Parts of the exercise:
**a.** In the NewBridge article, copy the text word for word from "Youth arts classes" up to and including "fall 2012 classes.".
**b.** According to the NewBridge article, when did the youth arts classes start?
**c.** Continue the NewBridge article from its last sentence.
Segment Start: Reading passage
Through NewBridge, the Cleveland Foundation Helps Change Lives and Forge Connections
Cities like Cleveland typically have rich assets in their “eds and meds”: top-tier academic and medical institutions that draw people from around the world. In NewBridge Cleveland Center for Arts & Technology, we at the Cleveland Foundation and our partners have created a dynamic resource that plays in both sectors, opening young minds to the value of education and training economically disadvantaged adults for careers as medical professionals.
NewBridge grew from seeds we planted in partnership with Bill Strickland, founder of the highly successful Manchester Bidwell Corp. and a 1996 MacArthur fellow. With support from Manchester Bidwell, the foundation laid the groundwork to replicate the Pittsburgh organization’s programs in Cleveland, conducting a feasibility study, interviews, and focus groups that substantiated the need for a local arts education and job training center.
Youth arts classes started in fall 2010 with 90 ninth graders from the Cleveland Metropolitan School District. Since then, 429 youths from more than 40 local high schools both inside and outside the city have gone through the program. Some 55 percent of NewBridge students are male, an unusually high number for after-school programming. NewBridge has expanded its offering to include high school sophomores and juniors among the 177 students enrolled in fall 2012 classes.
For students, NewBridge represents a caring community where they can express themselves safely under the guidance of accomplished artists who are also gifted teachers. Each trimester concludes with an art exhibition that showcases students’ work. Ultimately, NewBridge aims to nurture a lifelong love of learning in students and motivate them to stay in school.
The first adult training class launched in April 2011. Five months later, 14 phlebotomy technician graduates donned their white coats. In July 2012, seven more new phlebotomists joined 15 newly trained pharmacy technicians at graduation ceremonies. Of these 36 graduates, 22 have secured jobs to date and one has gone on to pursue higher education.
Segment End: Reading passage
Segment Start: Dataset extract
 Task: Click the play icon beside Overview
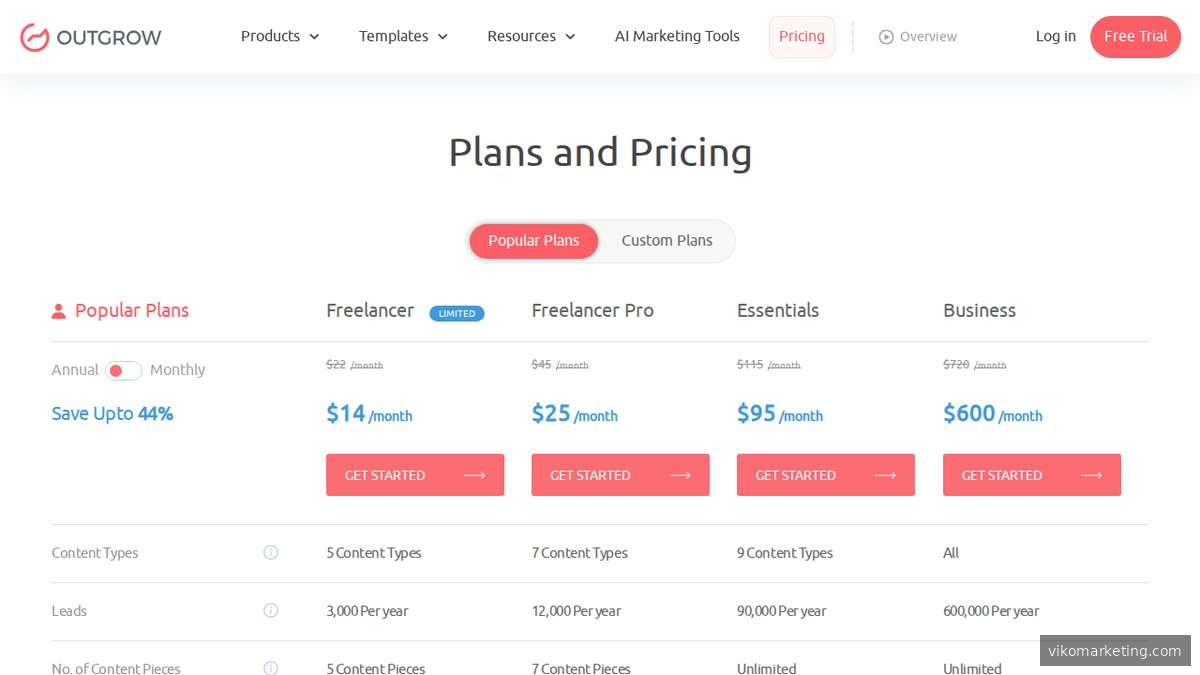[885, 36]
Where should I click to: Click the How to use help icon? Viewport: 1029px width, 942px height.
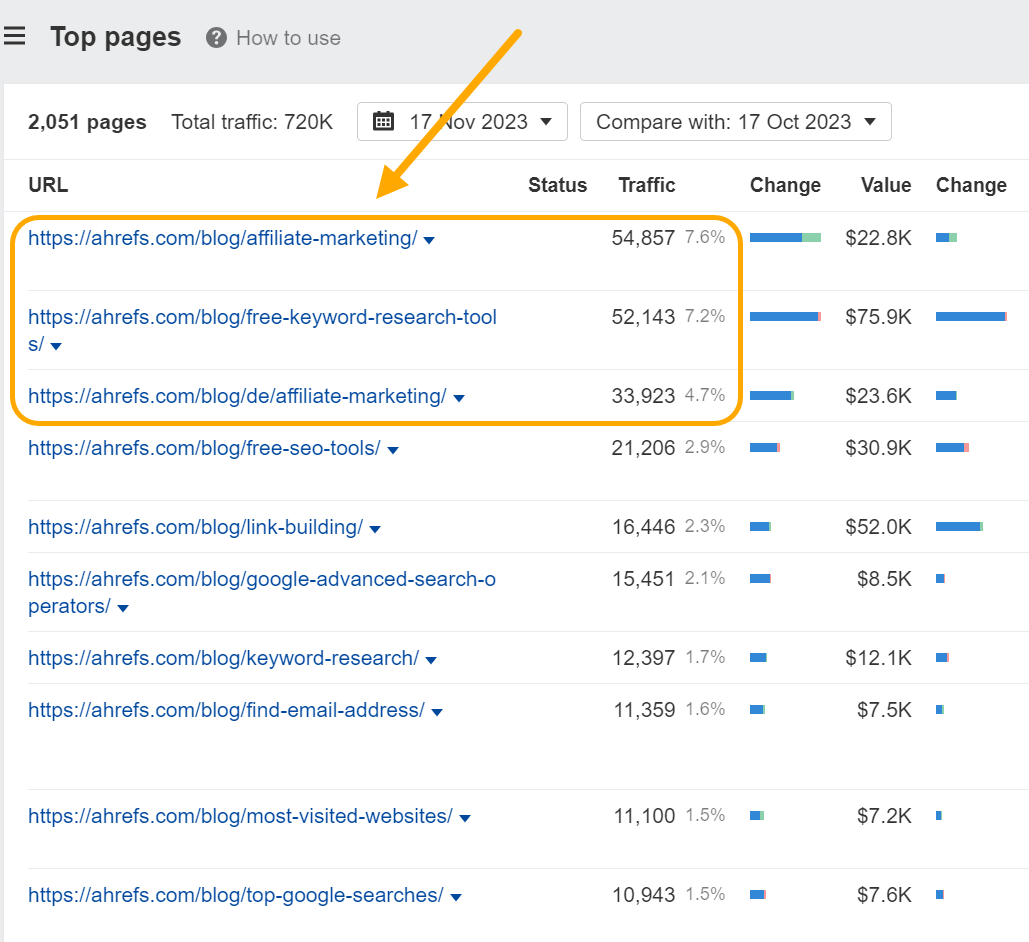pyautogui.click(x=215, y=38)
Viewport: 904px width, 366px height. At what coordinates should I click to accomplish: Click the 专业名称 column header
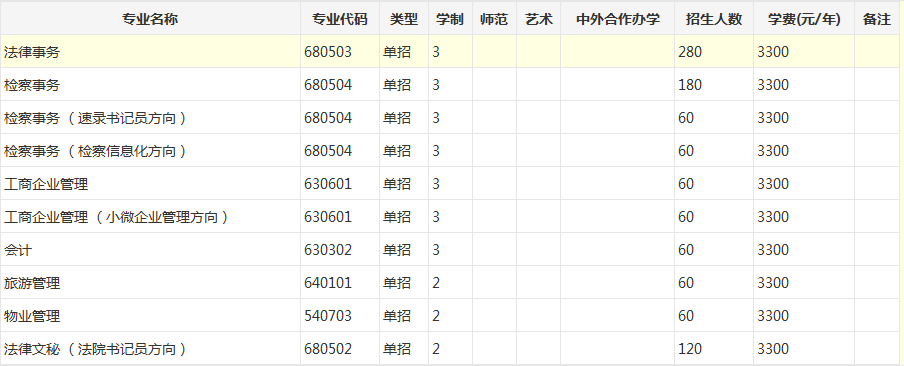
Segment End: Dataset extract
Responses in order:
**a.**
Youth arts classes started in fall 2010 with 90 ninth graders from the Cleveland Metropolitan School District. Since then, 429 youths from more than 40 local high schools both inside and outside the city have gone through the program. Some 55 percent of NewBridge students are male, an unusually high number for after-school programming. NewBridge has expanded its offering to include high school sophomores and juniors among the 177 students enrolled in fall 2012 classes.

**b.** In fall 2010.

**c.**
Cleveland’s leading health care providers had significant input in shaping the curricula for these programs, thus ensuring that graduates would be well prepared for employment. Many trainees are unemployed or underemployed, and many are parents and heads of households in economic distress. Their pride in becoming self-sufficient, productive members of the community is palpable. News of their success is spreading: Since December 2011, 820 applicants have vied for 84 spaces in the adult training programs.
NewBridge is changing individual lives. On a larger scale, it’s encouraging dialogue between the community and its internationally renowned anchor institutions—the eds and meds—that breaks down barriers and sets the stage for future partnerships.
The Cleveland Foundation featured the NewBridge story in the spring 2012 issue of its donor publication, Giving Voice. We are proud to have convened the players and catalyzed the launch of this worthy program in Cleveland. Today, NewBridge stands as a testament to Bill Strickland’s wise dictum: “Change the environment. Change the assumptions. People are capable of extraordinary things.”
India Pierce Lee is program director for neighborhoods, housing, and community development at the Cleveland Foundation.